Linux port
The company who employs me has decided to port parts of our application to Linux. At a first shot we will use WSL and Visual Studio but issues are not over:
- CMake is the lingua franca of generating cross platform build scripts. CMake is a beast of itself however and not sure why this got so popular.
- WSL keeps sometimes its old configuration and source files. It seems that when the source files are read only they are read only on the target WSL system as well. If you edit a file afterwards the update of this file will fail so one won't see their changes. Either make the source files not read only beforehand or clean all files and directories on the WSL host and then start fresh again. Alternatively make the source files writable on Linux through chmod.
- MSVC uses __declspec(dllexport) to export functions from DLL's; GCC doesn't have that.
- MSVC is pushing security enhanced versions of the CRT through its code analyzer. According to cppreference these functions are standardized albeit as extension (i.e. Annex K of C11). Unfortunately glibc has not implemented them; partially because some dubious reasoning. The API isn't perfect and there are pre-exisiting bounds checking crt but still it's standardized and some people (we) use them. So one ends up writing Windows and Linux specific code even in a layer which supposed to be platform independent.

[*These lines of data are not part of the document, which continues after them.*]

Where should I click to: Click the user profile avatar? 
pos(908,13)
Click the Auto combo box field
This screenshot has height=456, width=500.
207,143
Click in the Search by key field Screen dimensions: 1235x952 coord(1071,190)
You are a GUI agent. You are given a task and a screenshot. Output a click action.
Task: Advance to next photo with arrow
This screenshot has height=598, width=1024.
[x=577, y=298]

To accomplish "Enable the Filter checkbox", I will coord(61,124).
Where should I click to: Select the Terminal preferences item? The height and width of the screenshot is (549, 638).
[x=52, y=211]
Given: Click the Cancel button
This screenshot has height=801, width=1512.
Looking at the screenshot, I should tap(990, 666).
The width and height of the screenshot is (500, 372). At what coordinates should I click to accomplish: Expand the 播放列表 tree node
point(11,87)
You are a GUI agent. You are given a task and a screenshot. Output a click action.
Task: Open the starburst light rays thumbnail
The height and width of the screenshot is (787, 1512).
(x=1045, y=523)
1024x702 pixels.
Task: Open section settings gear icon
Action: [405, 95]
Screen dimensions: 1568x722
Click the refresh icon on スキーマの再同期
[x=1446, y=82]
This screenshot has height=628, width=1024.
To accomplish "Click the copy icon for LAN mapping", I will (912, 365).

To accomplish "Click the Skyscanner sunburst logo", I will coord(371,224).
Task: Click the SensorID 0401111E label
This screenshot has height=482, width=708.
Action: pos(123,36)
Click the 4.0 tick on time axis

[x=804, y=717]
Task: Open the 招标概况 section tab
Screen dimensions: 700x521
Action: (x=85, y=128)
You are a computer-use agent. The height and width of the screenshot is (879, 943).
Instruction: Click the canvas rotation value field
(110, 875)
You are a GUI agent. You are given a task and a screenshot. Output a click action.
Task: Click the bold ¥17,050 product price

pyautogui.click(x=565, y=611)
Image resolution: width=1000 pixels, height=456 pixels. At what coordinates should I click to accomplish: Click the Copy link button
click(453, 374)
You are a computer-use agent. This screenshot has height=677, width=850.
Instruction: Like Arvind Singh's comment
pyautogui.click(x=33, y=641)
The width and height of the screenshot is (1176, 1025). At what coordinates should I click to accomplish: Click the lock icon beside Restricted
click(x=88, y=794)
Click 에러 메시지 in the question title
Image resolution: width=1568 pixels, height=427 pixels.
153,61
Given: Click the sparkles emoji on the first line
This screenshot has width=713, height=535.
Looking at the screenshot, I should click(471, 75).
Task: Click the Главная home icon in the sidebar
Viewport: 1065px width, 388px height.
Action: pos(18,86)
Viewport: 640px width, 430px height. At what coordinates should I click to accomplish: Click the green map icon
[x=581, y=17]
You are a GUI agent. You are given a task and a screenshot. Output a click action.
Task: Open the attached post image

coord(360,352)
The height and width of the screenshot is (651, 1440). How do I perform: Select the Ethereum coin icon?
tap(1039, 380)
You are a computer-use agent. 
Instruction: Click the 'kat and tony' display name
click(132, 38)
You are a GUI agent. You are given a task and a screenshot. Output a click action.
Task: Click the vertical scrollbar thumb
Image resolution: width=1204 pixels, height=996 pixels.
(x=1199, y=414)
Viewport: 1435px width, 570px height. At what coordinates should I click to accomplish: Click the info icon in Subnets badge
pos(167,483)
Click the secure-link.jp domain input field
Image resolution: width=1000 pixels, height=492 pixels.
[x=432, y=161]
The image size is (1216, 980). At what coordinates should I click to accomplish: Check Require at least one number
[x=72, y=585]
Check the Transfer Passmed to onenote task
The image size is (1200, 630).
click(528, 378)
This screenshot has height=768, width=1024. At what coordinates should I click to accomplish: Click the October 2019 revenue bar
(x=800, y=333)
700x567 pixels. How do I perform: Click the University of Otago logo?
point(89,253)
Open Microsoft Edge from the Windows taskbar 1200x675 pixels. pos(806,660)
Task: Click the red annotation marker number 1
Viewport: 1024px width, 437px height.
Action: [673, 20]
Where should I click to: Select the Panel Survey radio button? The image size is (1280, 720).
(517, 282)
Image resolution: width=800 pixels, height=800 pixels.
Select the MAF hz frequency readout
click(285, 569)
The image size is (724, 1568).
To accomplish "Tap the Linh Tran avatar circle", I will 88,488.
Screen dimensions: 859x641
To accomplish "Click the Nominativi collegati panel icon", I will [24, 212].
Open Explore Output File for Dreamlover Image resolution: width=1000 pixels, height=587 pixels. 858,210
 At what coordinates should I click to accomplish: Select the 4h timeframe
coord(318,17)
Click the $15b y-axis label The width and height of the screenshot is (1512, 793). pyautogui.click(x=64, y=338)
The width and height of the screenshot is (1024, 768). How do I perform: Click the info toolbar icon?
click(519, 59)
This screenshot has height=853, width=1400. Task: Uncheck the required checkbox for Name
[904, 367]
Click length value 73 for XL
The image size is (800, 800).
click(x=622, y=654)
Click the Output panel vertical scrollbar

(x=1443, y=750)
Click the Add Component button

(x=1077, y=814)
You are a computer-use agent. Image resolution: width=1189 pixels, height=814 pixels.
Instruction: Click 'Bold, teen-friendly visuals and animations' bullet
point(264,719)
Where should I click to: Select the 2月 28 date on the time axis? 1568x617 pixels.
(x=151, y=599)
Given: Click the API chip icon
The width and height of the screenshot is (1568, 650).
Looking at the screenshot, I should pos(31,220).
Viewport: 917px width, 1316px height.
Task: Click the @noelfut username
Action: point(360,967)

- Many of the MSVC C API is Windows specific (e.g. _splitpath; _makepath; _tchdir). Using C alone on Windows platform may therefore still not platform independent.
- Warning suppression's in pre-compiled header in GCC are ignored in code. This is quite unhandy; especially since some suppression's one want to apply globally to all sources and are therefore are primary candidate to put in pre-compiled header. I have filed a bug 123287 report and it's stated that this has been solved for GCC 15.x.
- On Windows wchar_t are 2 bytes and represent UCS-2 or UTF-16. On Linux wchar_t it is 4 bytes and probably represents UTF-32. To be compatible with existing persistence storage we had to use char16_t on certain places in the code. Unfortunately it seems that some character code conversion facilities are deprecated so this solution will not hold out for long.
- std::basic_ifstream and std::basic_ofstream don't accept std::wstring as function name on Linux. This seems to be a MSVC extension so change code to use std::filesystem::path which is a conformance improvement.
- __FUNCTION__ is an extension which both MSVC and GCC understand. On GCC it is not a macro so prepending it with 'L' to get the wide character variant does not work. It also only gives the function name without class in case member function which makes in unattractive. So specific MSVC and GCC code is needed. There is a standard: __func__. However again it only gives the function name. source_location is another alternative but this gives too much information for the function name.
- std::prev and std::advance with negative offset on GCC increment the iterator in case it's an input- or forward iterator. This lead to a crash with 'std::prev(umap.cend())' since on GCC std::unordered_map iterators are of forward iterator category type while on MSVC they are bidirectional. Preferably a compile time error was issues. Also using std::views::transform can result in an input iterator category which would fail then with std::prev. See bug 122224.
- no leading zero mask in date time (e.g. the'#' in '%#d') is a MSVC extension. Resolution: write ourselves.
- swprintf requires '%ls' for wchar_t arrays. This is unfortunate for writing char / wchar_t agnostic code.
GCC might still contain some basic bugs. The warning about #pragma once in main file (when building a pre-compiled header) is only solved in version 14.